** EXERCISE PROMPT **
Return every item below word for word, changing nothing.

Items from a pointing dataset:
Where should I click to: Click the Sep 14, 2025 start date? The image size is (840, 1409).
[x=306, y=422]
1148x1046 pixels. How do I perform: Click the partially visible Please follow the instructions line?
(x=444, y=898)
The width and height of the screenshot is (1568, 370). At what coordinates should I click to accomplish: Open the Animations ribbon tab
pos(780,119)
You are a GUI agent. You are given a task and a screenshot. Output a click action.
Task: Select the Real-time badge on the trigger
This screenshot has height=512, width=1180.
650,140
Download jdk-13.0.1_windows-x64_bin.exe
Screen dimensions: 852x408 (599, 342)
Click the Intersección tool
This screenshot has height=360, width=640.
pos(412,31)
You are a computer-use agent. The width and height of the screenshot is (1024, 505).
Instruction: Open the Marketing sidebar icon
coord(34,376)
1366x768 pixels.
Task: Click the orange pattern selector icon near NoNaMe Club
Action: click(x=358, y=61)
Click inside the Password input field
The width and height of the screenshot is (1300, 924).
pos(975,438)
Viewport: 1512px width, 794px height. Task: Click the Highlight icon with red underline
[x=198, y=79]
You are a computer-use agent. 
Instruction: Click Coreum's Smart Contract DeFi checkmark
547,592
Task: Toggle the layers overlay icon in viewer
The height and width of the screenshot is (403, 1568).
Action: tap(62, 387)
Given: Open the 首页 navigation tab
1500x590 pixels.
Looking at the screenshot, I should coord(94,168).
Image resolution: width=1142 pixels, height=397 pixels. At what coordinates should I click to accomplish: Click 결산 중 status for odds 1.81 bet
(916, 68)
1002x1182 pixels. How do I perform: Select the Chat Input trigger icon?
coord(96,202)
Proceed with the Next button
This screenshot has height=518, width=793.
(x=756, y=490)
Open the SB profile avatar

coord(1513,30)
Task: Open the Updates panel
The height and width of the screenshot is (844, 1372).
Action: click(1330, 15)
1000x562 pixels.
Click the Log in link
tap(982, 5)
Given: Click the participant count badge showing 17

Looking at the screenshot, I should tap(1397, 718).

** EXPECTED OUTPUT **
Where should I click to: Click the Sep 14, 2025 start date? The image size is (840, 1409).
[x=306, y=422]
1148x1046 pixels. How do I perform: Click the partially visible Please follow the instructions line?
(x=444, y=898)
The width and height of the screenshot is (1568, 370). At what coordinates should I click to accomplish: Open the Animations ribbon tab
pos(780,119)
You are a GUI agent. You are given a task and a screenshot. Output a click action.
Task: Select the Real-time badge on the trigger
This screenshot has height=512, width=1180.
650,140
Download jdk-13.0.1_windows-x64_bin.exe
Screen dimensions: 852x408 (599, 342)
Click the Intersección tool
This screenshot has height=360, width=640.
pos(412,31)
You are a computer-use agent. The width and height of the screenshot is (1024, 505).
Instruction: Open the Marketing sidebar icon
coord(34,376)
1366x768 pixels.
Task: Click the orange pattern selector icon near NoNaMe Club
Action: click(x=358, y=61)
Click inside the Password input field
The width and height of the screenshot is (1300, 924).
pos(975,438)
Viewport: 1512px width, 794px height. Task: Click the Highlight icon with red underline
[x=198, y=79]
You are a computer-use agent. 
Instruction: Click Coreum's Smart Contract DeFi checkmark
547,592
Task: Toggle the layers overlay icon in viewer
The height and width of the screenshot is (403, 1568).
Action: tap(62, 387)
Given: Open the 首页 navigation tab
1500x590 pixels.
Looking at the screenshot, I should coord(94,168).
Image resolution: width=1142 pixels, height=397 pixels. At what coordinates should I click to accomplish: Click 결산 중 status for odds 1.81 bet
(916, 68)
1002x1182 pixels. How do I perform: Select the Chat Input trigger icon?
coord(96,202)
Proceed with the Next button
This screenshot has height=518, width=793.
(x=756, y=490)
Open the SB profile avatar

coord(1513,30)
Task: Open the Updates panel
The height and width of the screenshot is (844, 1372).
Action: click(1330, 15)
1000x562 pixels.
Click the Log in link
tap(982, 5)
Given: Click the participant count badge showing 17

Looking at the screenshot, I should tap(1397, 718).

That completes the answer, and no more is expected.